*Work task*: Work out how many lines in the data below include "This", then reply with that number only.
** Excerpted records follows **
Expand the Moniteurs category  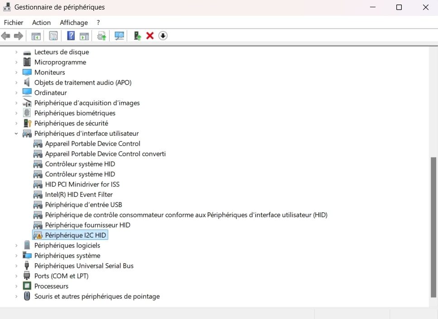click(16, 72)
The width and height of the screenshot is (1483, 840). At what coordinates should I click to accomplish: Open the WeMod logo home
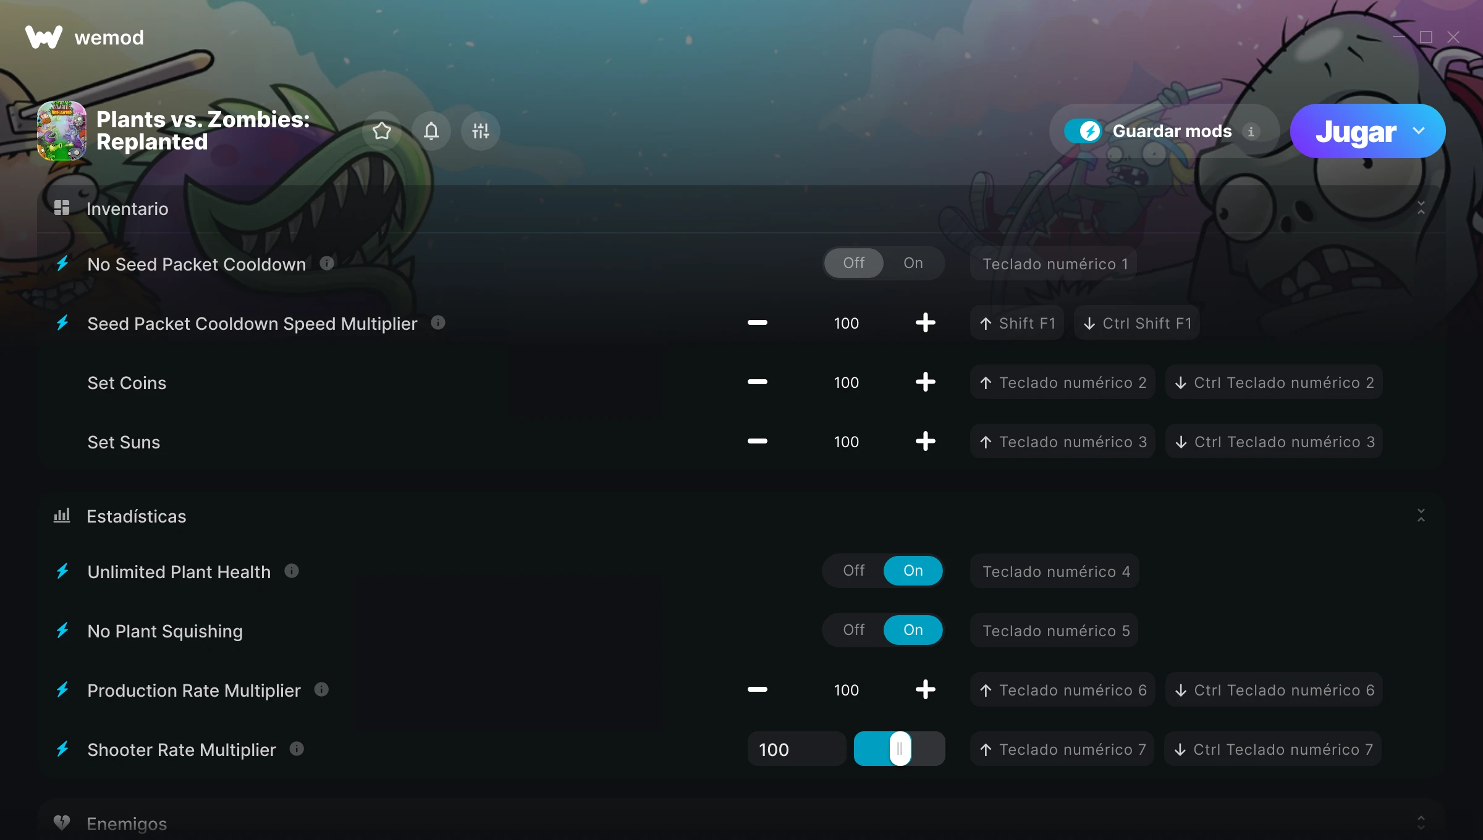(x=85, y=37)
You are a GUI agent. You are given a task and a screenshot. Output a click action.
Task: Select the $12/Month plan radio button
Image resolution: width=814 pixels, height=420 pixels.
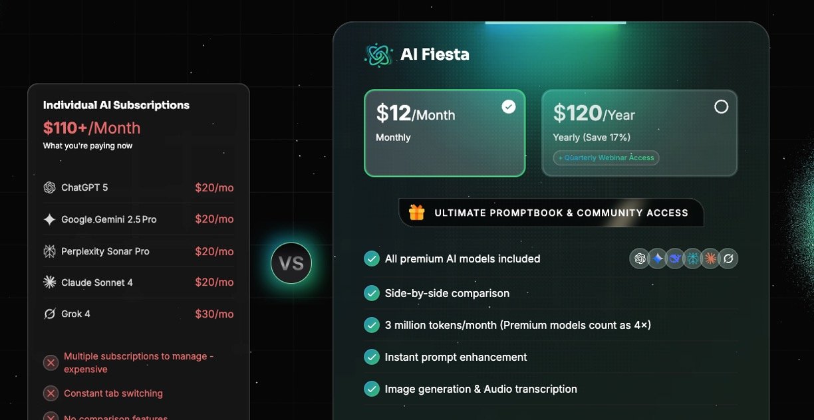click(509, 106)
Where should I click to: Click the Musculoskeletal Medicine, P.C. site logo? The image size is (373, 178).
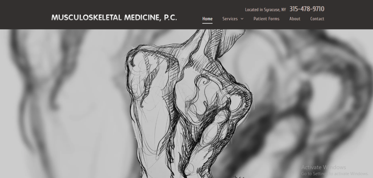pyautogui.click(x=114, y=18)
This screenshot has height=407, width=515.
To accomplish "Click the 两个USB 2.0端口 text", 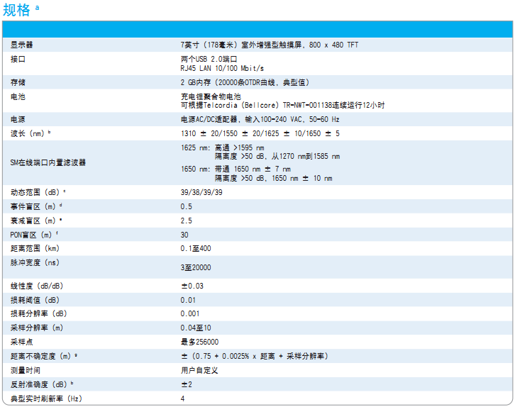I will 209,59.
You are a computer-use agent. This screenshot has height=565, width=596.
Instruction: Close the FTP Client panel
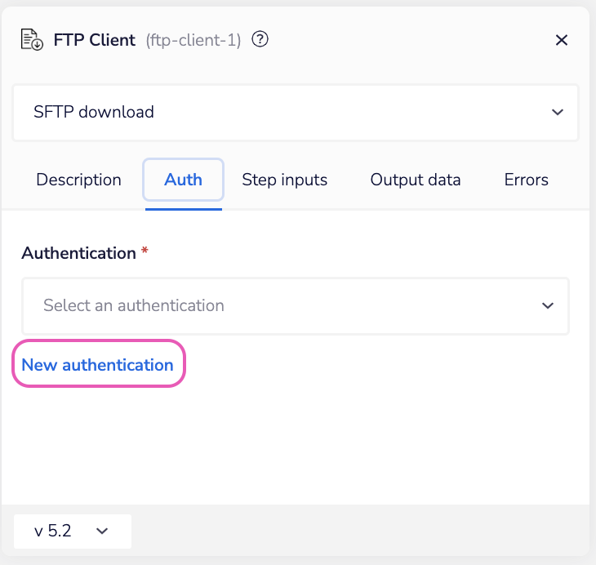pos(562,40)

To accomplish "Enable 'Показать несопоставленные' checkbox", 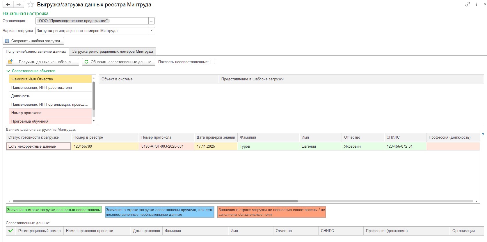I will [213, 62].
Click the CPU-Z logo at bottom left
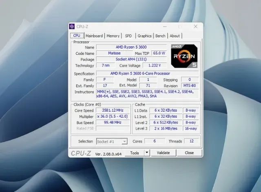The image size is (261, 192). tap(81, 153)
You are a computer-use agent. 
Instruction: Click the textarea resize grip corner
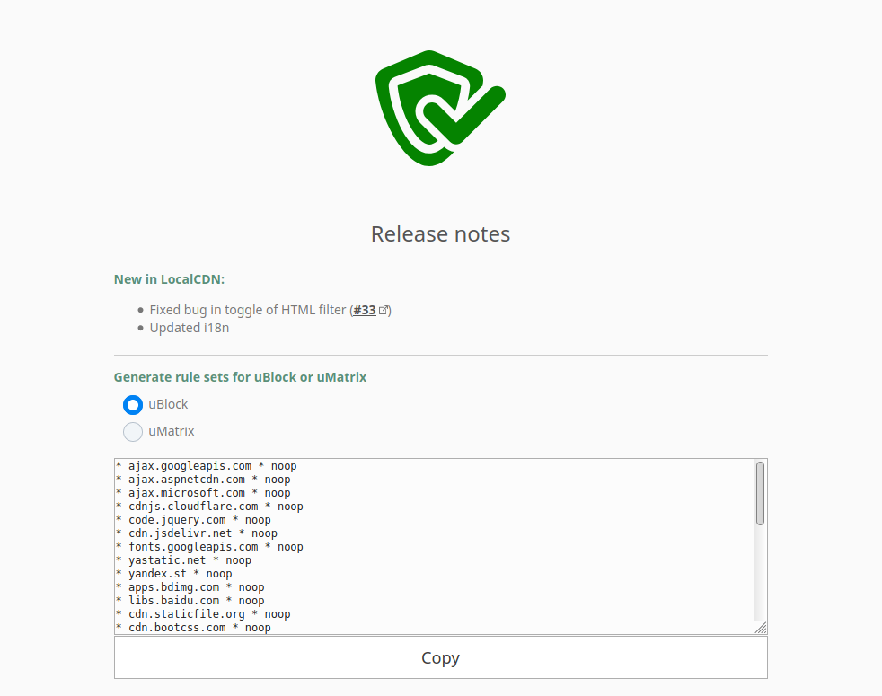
** End of Excerpted records **
*Task result*: 2